Context: An optimal therapeutic strategy has not yet been identified for the pharmacological treatment of intrahepatic cholestasis of pregnancy (ICP). The aim of this study was to evaluate the efficacy and safety of ursodeoxycholic acid (UDCA) and S-adenosylmethionine (SAMe) in the treatment of ICP, both individually and in combination.

Evidence Acquisition: A meta-analysis of all randomized controlled trials (RCTs) comparing UDCA, SAMe, and combination therapy was performed. We carried out a literature search using pubmed, embase, the cochrane register of controlled trials, and the science citation index of web of science. The maternal clinical and biochemical responses, including pruritus scores, total bilirubin, total bile acids, alanine aminotransferase, and aspartate transaminase, were evaluated. Safety assessments, including preterm delivery, cesarean section, and meconium-stained amniotic fluid, were also analyzed.

Results: Five RCTs including 311 patients were evaluated.
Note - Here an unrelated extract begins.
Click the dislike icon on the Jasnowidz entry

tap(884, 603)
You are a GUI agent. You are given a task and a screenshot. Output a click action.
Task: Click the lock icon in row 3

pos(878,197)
In comparison to SAMe, UDCA significantly reduced the pruritus score (OR = -0.45, 95% confidence interval [CI]: -0.66 to -0.25, P < 0.0001) and improved the levels of total bile acids (TBAs; OR = -0.59, 95% CI: -0.99 to –0.30, P < 0.0001) and alanine aminotransferase (ALT; OR = -0.38, 95% CI: -0.66 to -0.09, P = 0.01). UDCA was associated with significantly lower preterm delivery rates than SAMe (RR = 0.48, 95% CI: 0.32–0.72, P = 0.0004). Interestingly, combination therapy significantly reduced total bilirubin (TB; vs. SAMe, OR = -0.41, 95% CI, -0.74 to -0.08, P = 0.02), aspartate transaminase (AST; vs. UDCA, OR = -0.40, 95% CI, -0.74 to –0.06, P = 0.02), and the rate of preterm delivery (vs. SAMe, OR = 0.62, 95% CI, 0.42 - 0.91, P = 0.02), in comparison with either drug administered alone.
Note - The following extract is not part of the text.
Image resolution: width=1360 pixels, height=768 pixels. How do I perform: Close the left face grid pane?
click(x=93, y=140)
Conclusions: UDCA decreased the pruritus score, TBA, and ALT levels more effectively than SAMe, reducing the rate of preterm delivery for ICP.

Keywords

Ursodeoxycholic Acid S-Adenosylmethionine Intrahepatic Cholestasis of Pregnancy

Copyright © 2016, Kowsar Corp. This is an open-access article distributed under the terms of the Creative Commons Attribution-NonCommercial 4.0 International License (http://creativecommons.org/licenses/by-nc/4.0/) which permits copy and redistribute the material just in noncommercial usages, provided the original work is properly cited.

1. Context

Intrahepatic cholestasis of pregnancy (ICP) is a unique hepatic disorder in pregnancy characterized by mild to severe pruritus and disturbed liver function (1-6). ICP is a reversible form of cholestasis occurring mainly in the late second or third trimester of pregnancy, and tends to rapidly resolve after delivery (3, 7, 8). The etiology of ICP is multifactorial and poorly understood; it may be triggered by the cholestatic effects of pregnancy hormones and their metabolites in genetically predisposed women. Multiple factors have been implicated in the pathogenesis of ICP, including environmental influences, nutritional deficiencies, hormonal changes, and genetic variations (9). Although ICP is usually associated with favorable pregnancy outcomes, it may seriously affect the fetus, and it is associated with complications such as premature delivery, meconium-stained amniotic fluid, fetal distress, sudden intrauterine fetal death, stillbirth, and even neonatal death. Thus, women with ICP should be considered high-risk, and the fetus should be carefully monitored during the third trimester. Pharmacological treatment of ICP aims to reduce the maternal symptoms and prevent fetal distress or sudden fetal death (10); however, an optimal therapeutic strategy has not yet been identified. Clinical trials and observational studies conducted over the last 20 years have indicated that ursodeoxycholic acid (UDCA) and S-adenosylmethionine (SAMe) can improve pruritus and serum biochemical abnormalities, further improving perinatal outcomes (11-16). UDCA is a hydrophilic bile acid that detoxifies hydrophobic bile acids, preventing injury to the bile ducts. SAMe is the principal glutathione precursor and methyl group donor involved in the synthesis of phosphatidylcholine. SAMe not only influences the composition and fluidity of hepatocyte plasma membranes, it also increases the methylation and biliary excretion of hormone metabolites (10). Two previous studies have shown that UDCA and SAMe may have synergistic effects due to their different biochemical mechanisms (17-19). A study by Zhou et al. focused on comparing the effects of UDCA, SAMe, and UDCA + SAMe on the rates of Cesarean section, preterm birth, fetal asphyxia, amniotic fluid pollution, and neonatal weight, but not on the maternal clinical and biochemical responses (20). Therefore, we carried out this meta-analysis to evaluate and compare the efficacy and safety of UDCA and SAMe for the treatment of ICP.

2. Evidence Acquisition

2.1. Identification and Selection of Studies

Relevant studies were identified and selected by searching PubMed (updated to Nov 2015), Embase (1980-November 2015), the cochrane register of controlled trials (Cochrane Library Issue 4, 2015), and the science citation index of web of science (1981-November 2015). The key search terms were “intrahepatic cholestasis of pregnancy,” “cholestasis,” “pregnancy,” “ursodeoxycholic acid,” “UDCA,” “S-adenosylmethionine,” and “SAMe” either alone or in combination with the terms “randomized controlled clinical trials” or “clinical trials”. Only English language RCTs were accepted.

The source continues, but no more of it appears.